Centenas de migrantes atravessaram a nado a fronteira entre Marrocos e o enclave espanhol de Ceuta, no norte da África, em mais um episódio que evidencia o drama vivido por pessoas que tentam chegar à Europa em busca de melhores condições de vida.
Entre os migrantes estavam adultos e crianças, que enfrentaram o mar para alcançar o território espanhol, considerado uma das principais portas de entrada para o continente europeu.
A travessia é considerada extremamente perigosa. Somente neste ano, pelo menos 30 pessoas morreram durante tentativas de cruzar a fronteira entre Marrocos e Ceuta, segundo dados divulgados pelas autoridades.
Ceuta, junto com Melilla, é um dos dois territórios espanhóis localizados no continente africano. Por fazer parte da Espanha, a cidade representa também uma fronteira externa da União Europeia, tornando-se um dos principais destinos de migrantes que buscam ingressar no bloco europeu.

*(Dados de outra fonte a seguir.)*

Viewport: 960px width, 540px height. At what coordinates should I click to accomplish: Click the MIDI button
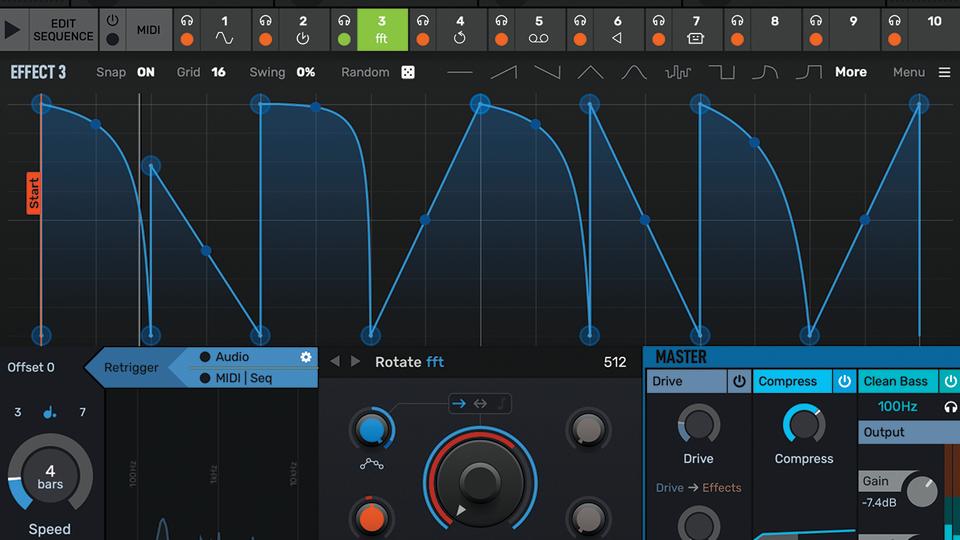click(148, 30)
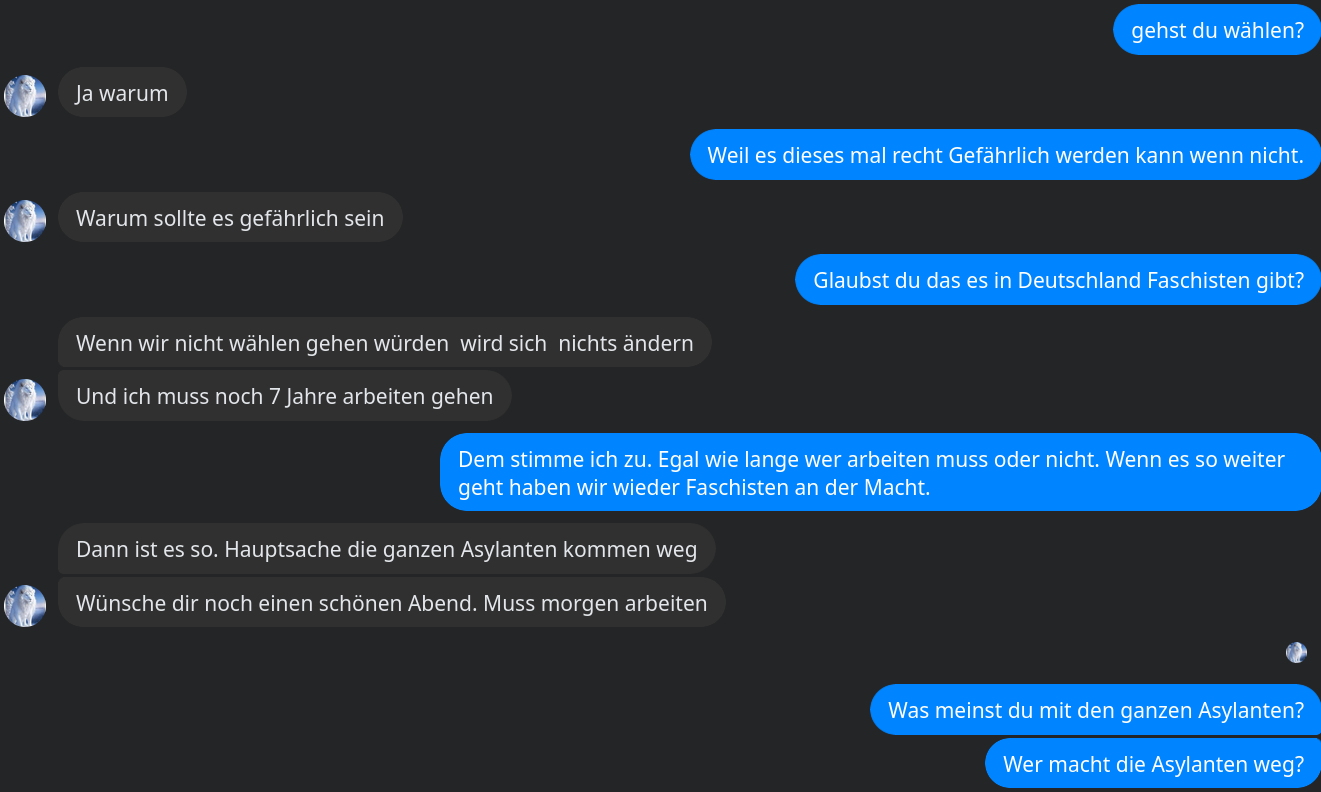Select the 'gehst du wählen?' message bubble
The width and height of the screenshot is (1321, 792).
[1217, 30]
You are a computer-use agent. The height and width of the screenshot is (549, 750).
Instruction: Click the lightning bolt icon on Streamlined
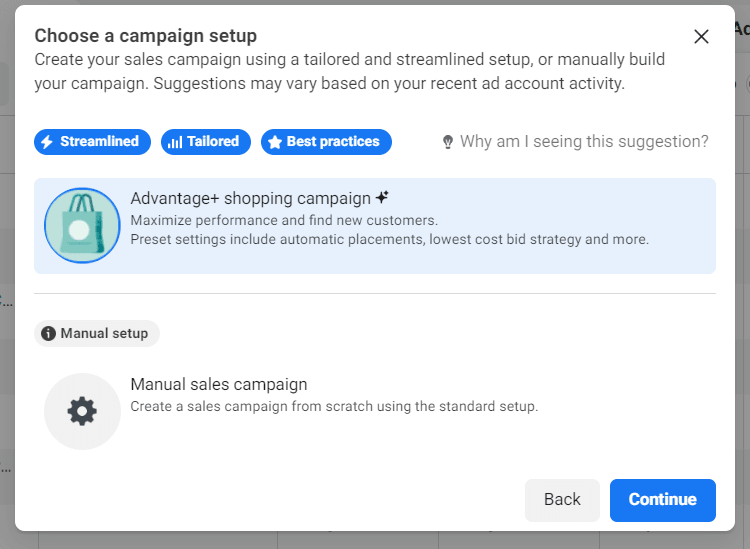pyautogui.click(x=47, y=142)
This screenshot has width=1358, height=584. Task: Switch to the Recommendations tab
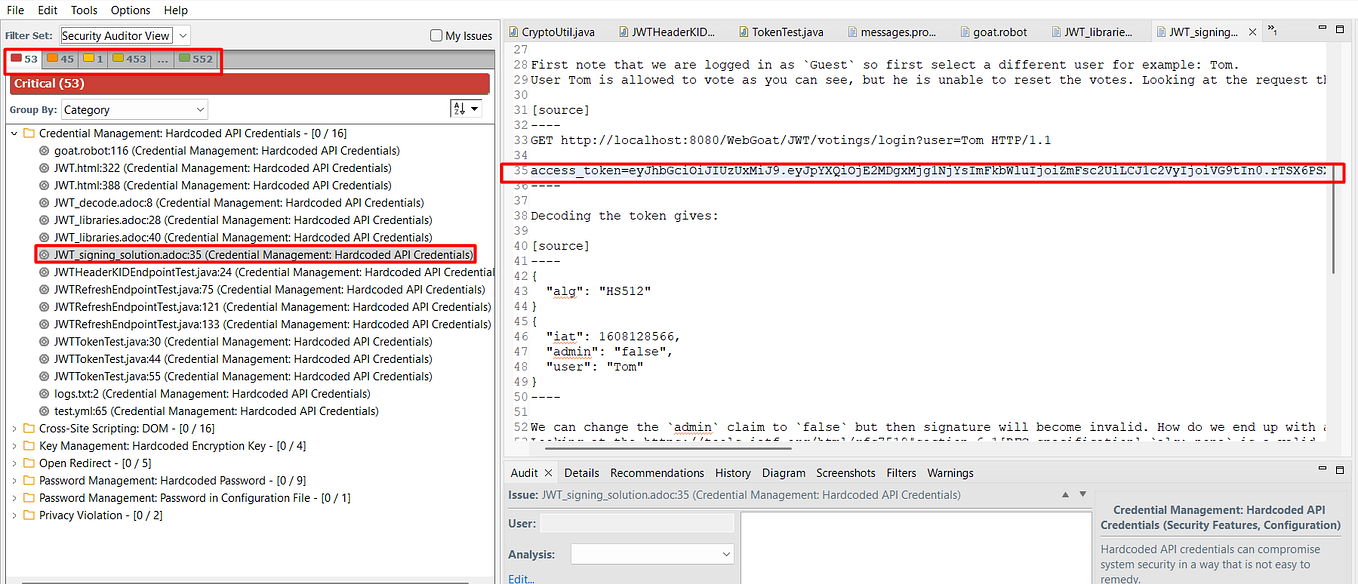click(x=657, y=472)
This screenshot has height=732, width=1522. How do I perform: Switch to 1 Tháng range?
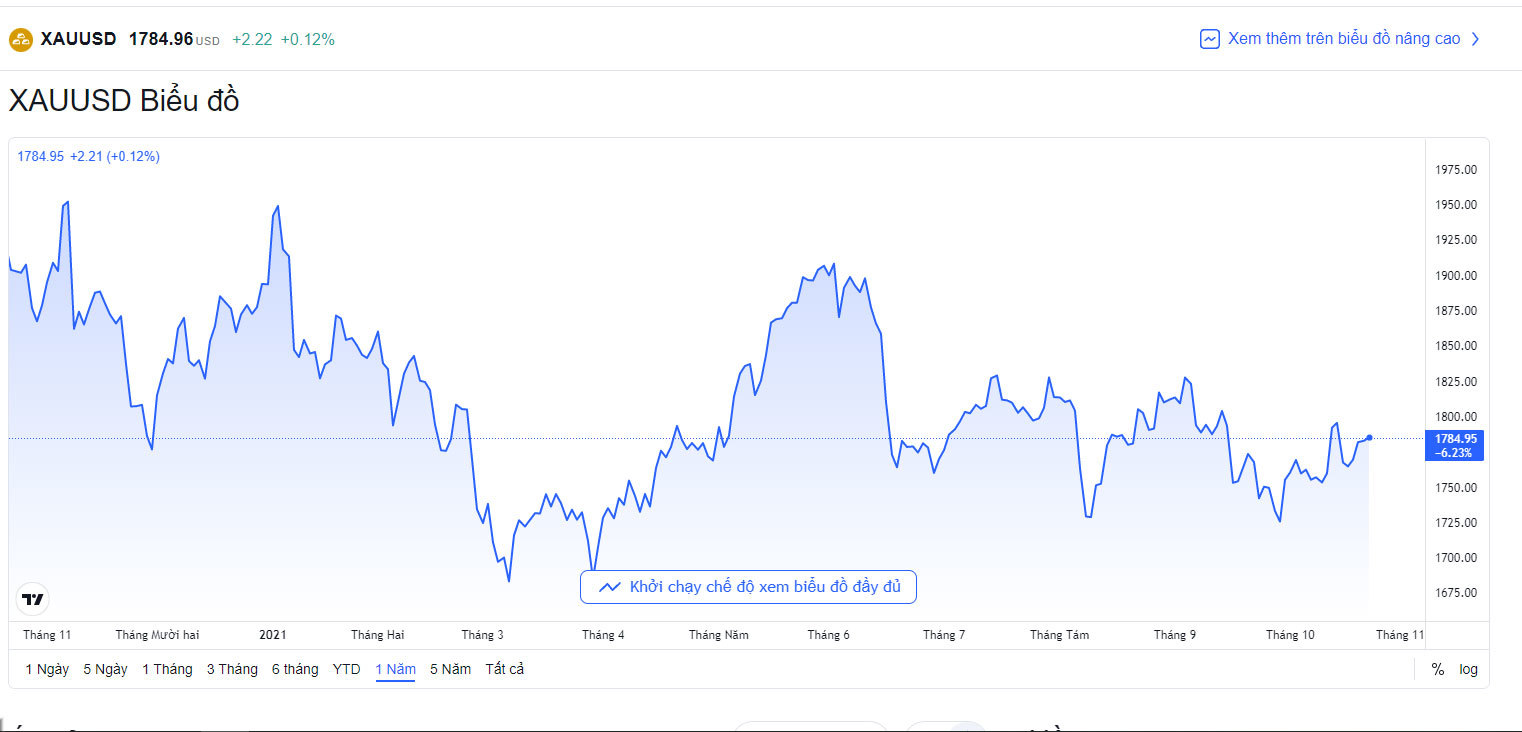pos(167,669)
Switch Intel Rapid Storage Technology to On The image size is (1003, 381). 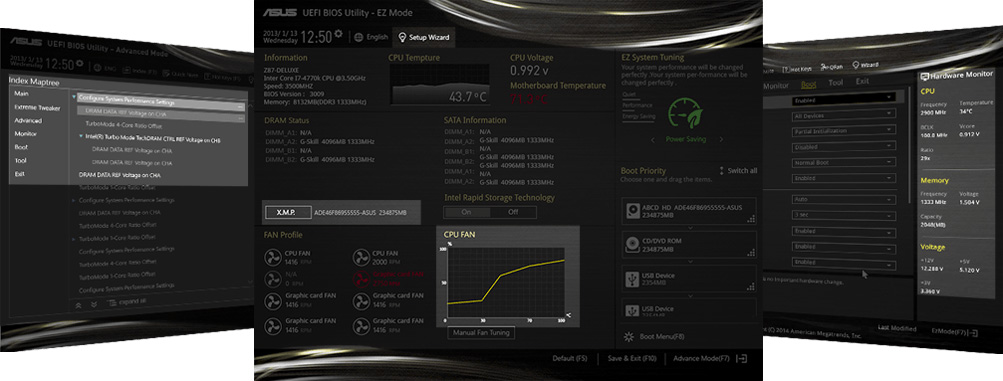(466, 212)
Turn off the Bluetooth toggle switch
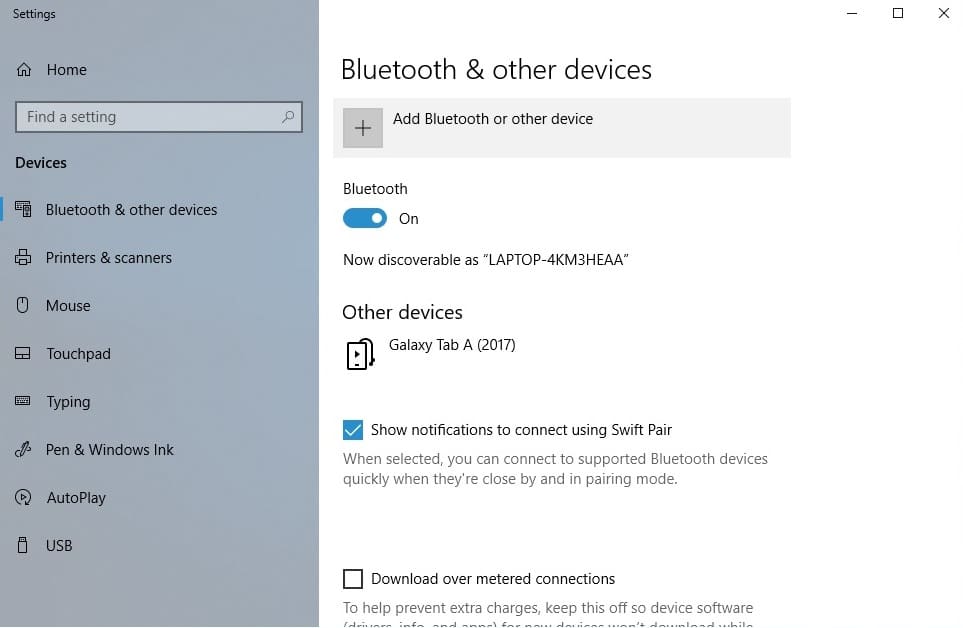Image resolution: width=963 pixels, height=628 pixels. pyautogui.click(x=365, y=219)
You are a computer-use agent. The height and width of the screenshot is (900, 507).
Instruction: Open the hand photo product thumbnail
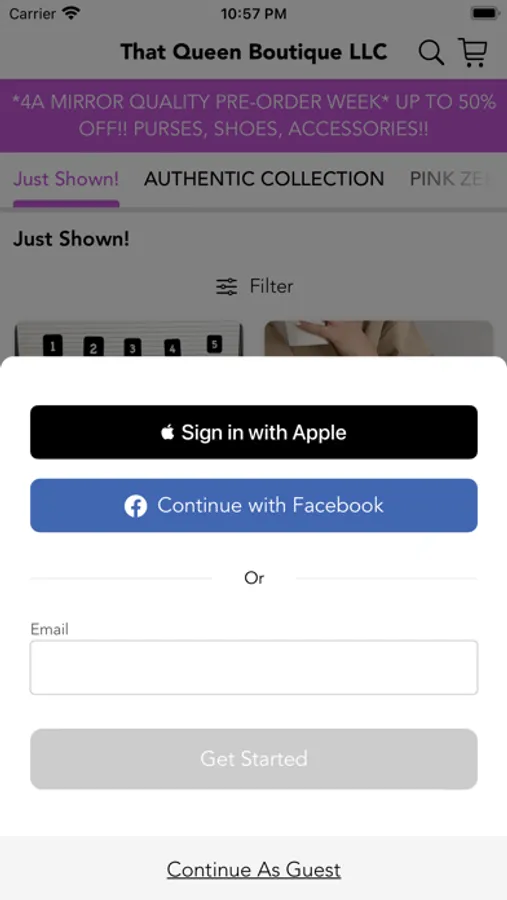(x=378, y=339)
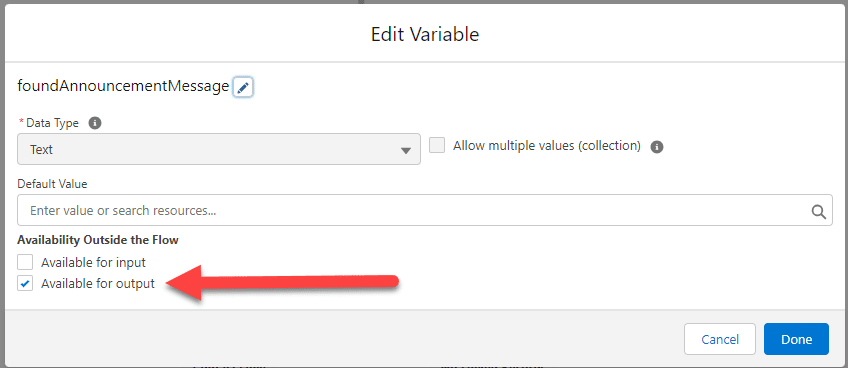Show the Data Type info tooltip icon
This screenshot has height=368, width=848.
click(x=95, y=123)
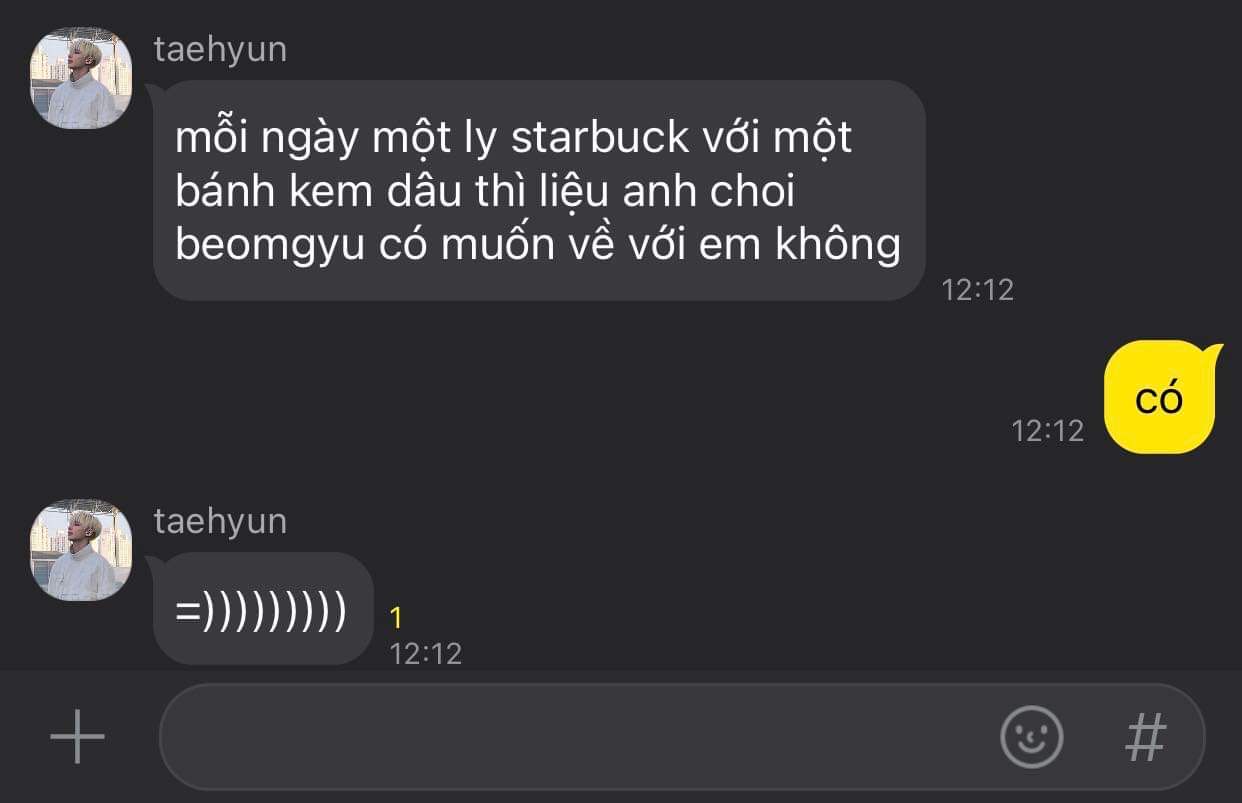Tap the taehyun name above starbuck message
Image resolution: width=1242 pixels, height=803 pixels.
pos(220,49)
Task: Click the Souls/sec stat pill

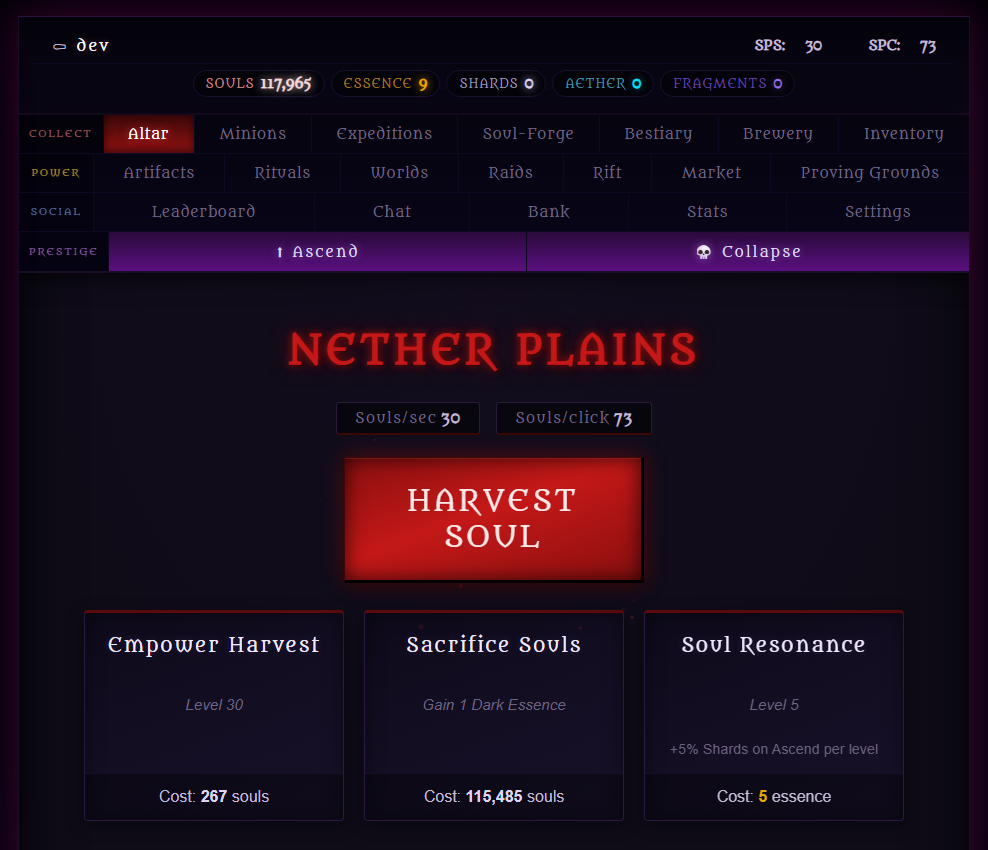Action: (407, 418)
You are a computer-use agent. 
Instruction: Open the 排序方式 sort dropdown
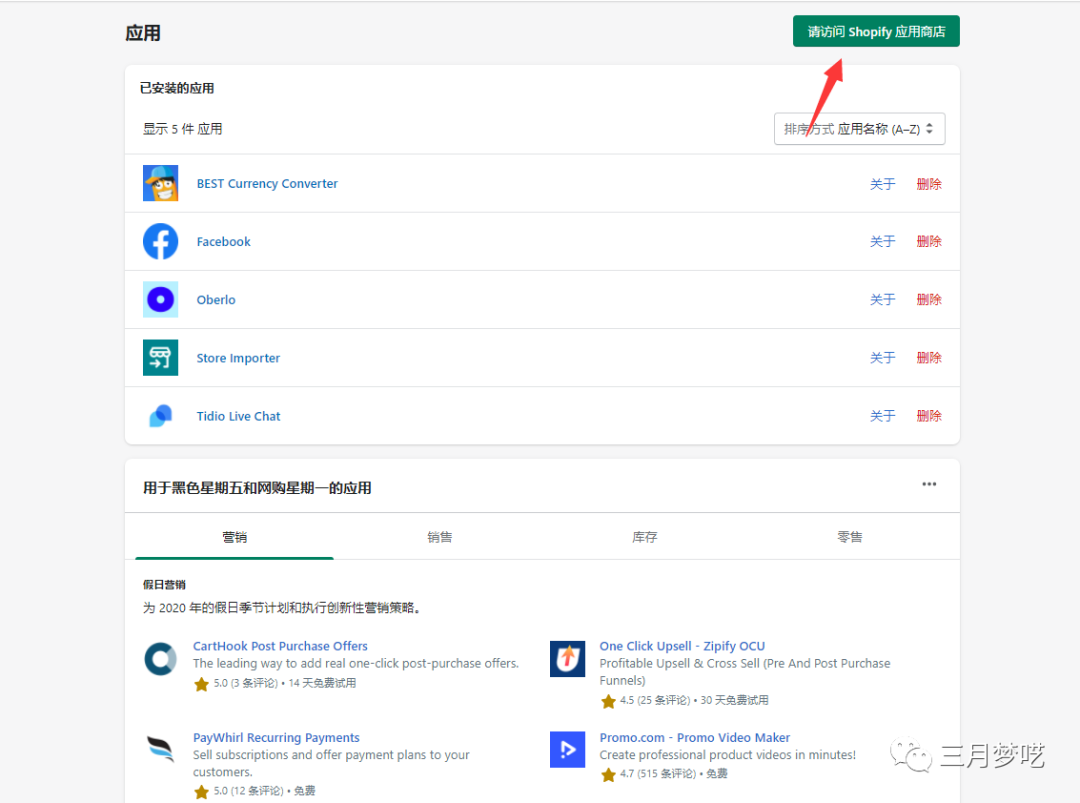859,129
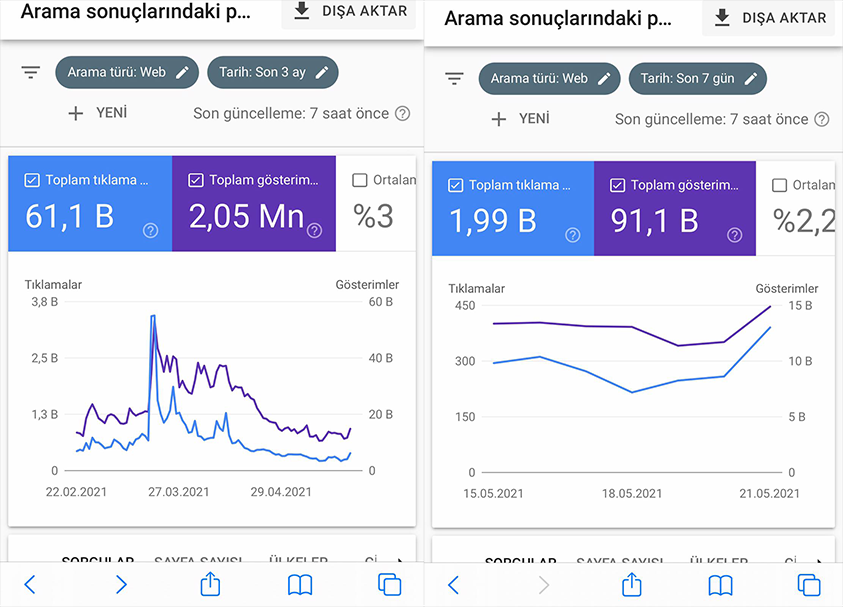Open bookmarks book icon on right screen
This screenshot has height=607, width=843.
tap(720, 585)
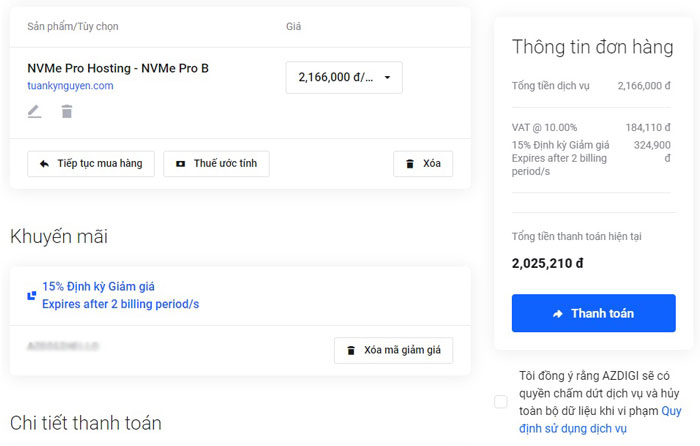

As autoridades espanholas e marroquinas mantêm operações de vigilância na região para conter as travessias irregulares. Ainda assim, o fluxo de migrantes continua elevado, impulsionado por conflitos, pobreza e crises humanitárias em diferentes países da África e do Oriente Médio.
O episódio reforça os desafios enfrentados pelos governos europeus para administrar a imigração irregular, ao mesmo tempo em que chama atenção para o risco enfrentado por milhares de pessoas que colocam a própria vida em perigo na tentativa de alcançar um futuro melhor.